TEXT EXTRACT —
↓↓↓

In the 1930s, the US embarked on a campaign to connect rural parts of the country to electricity. It took more than two decades before 95% of all farms were electrified. Kenya is working on doing that in just seven years.
Kenya added 1.3 million households to its electricity grid last year, raising the percentage of connected Kenyans to 55%, from just 27% in 2013, when the country’s electrification campaign began in earnest. In another four years, Kenya plans to achieve “universal access” where 95% of homes will have access to electricity.

Nigeria’s power generation has sunk into darkness at 1294 MW in the last 18 days for a country of about 180 million people.

 

Meanwhile in Nigeria, despite all the pre campaign speeches said to have been made by Nigeria’s Power Minister, Mr. Babatunde Fashola about the provision of electricity which he has long since denied ever making, almost one year and some months after inauguration, not even one hamlet has been added to the National electricity grid. But he spends an awful lot of time giving speeches in blame of Niger Delta militants, lack of enough rains or inadequate gas.

↑↑↑

AIM OF THE EXERCISE — Extend the passage above on electricity access in Kenya and Nigeria, starting after its final sentence.

GIVEN INFORMATION —
↓↓↓

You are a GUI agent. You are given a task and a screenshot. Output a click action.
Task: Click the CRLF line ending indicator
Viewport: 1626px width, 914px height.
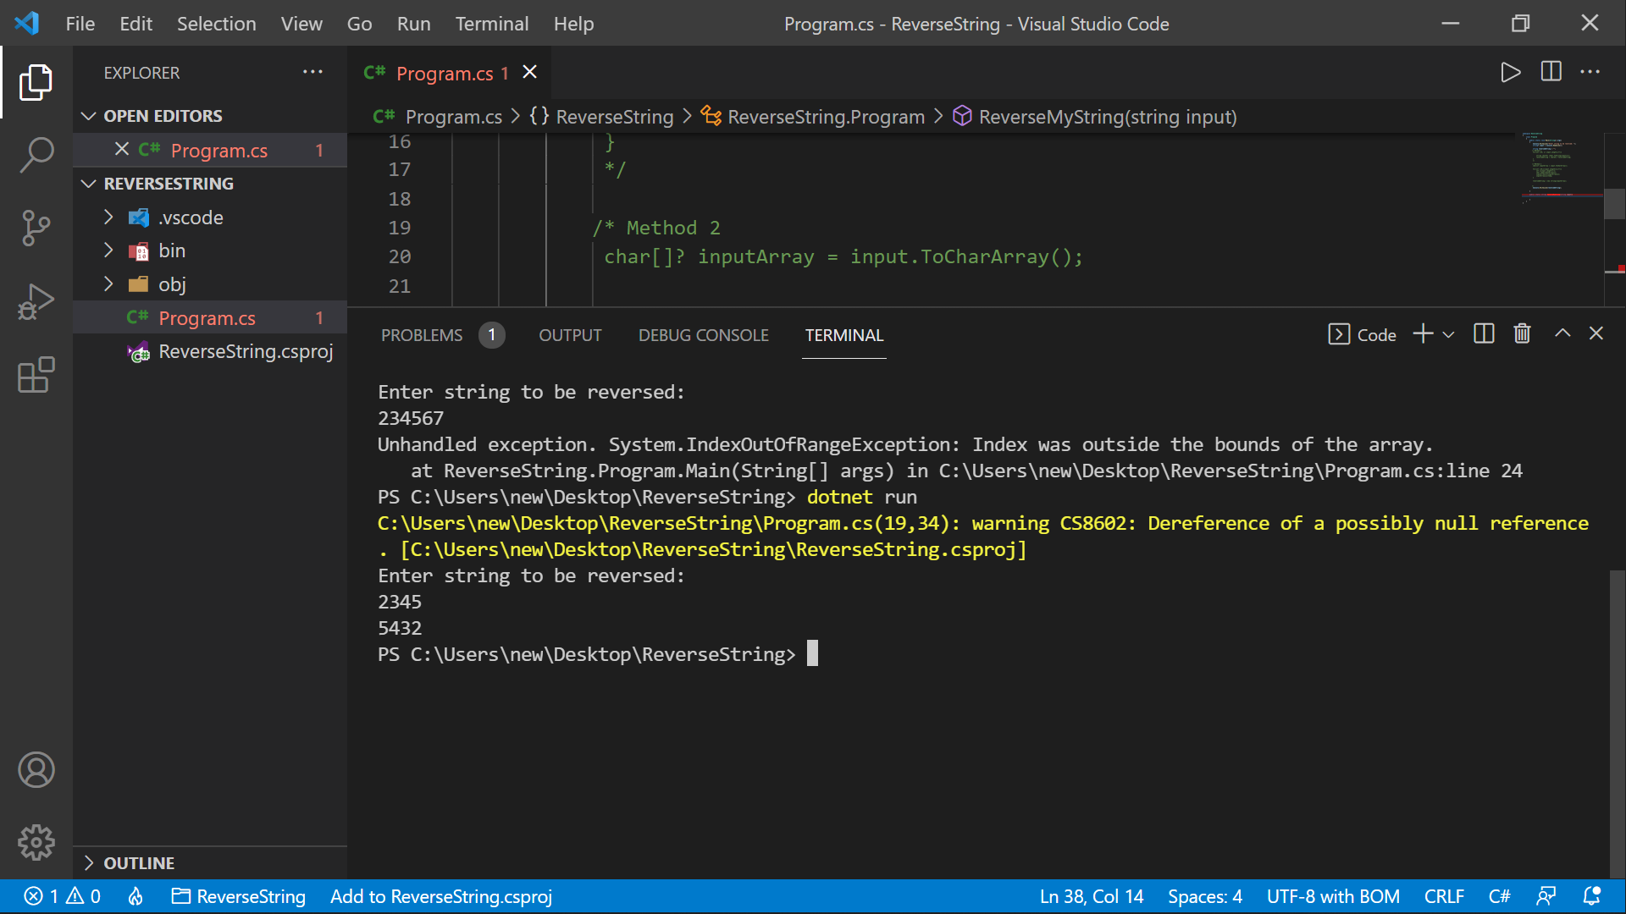(1443, 896)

↑↑↑

FINAL RESULT —
Recently, he accused the household god of his Yoruba ethnic group, Sango, of not being able to produce one kilowatt of electricity.
Neither has he increased electricity production.

Development experts see access to electricity as important for improving everything from education and agricultural productivity to employment. Across the African continent, an estimated 600 million people, or 70% of the population, do not have access to electricity. Kenya would be among the first African countries to achieve universal access to electricity (after Algeria, Mauritius, and the Seychelles.)
If Kenya reaches universal access by 2020, it will have achieved in seven years a level of electrification that took the US a total of 33 years to reach, according to Todd Moss from the Center for Global Development. Electrification rates in Kenya are among the fastest in the region. It took Kenya about three years to get more than half of its population connected to the grid, a process that took the US eight years even at the height of its electrification campaign. (Granted, the US is about 16 times bigger than Kenya in terms of area.)
Kenya will first have to reach its goal of 6.5 million connected households by 2017. As of last month, 5.7 million households had been connected.

Nigeria’s Fashola has not shown enough intellect in the direction of different sources of sorting Nigeria’s electricity woes out.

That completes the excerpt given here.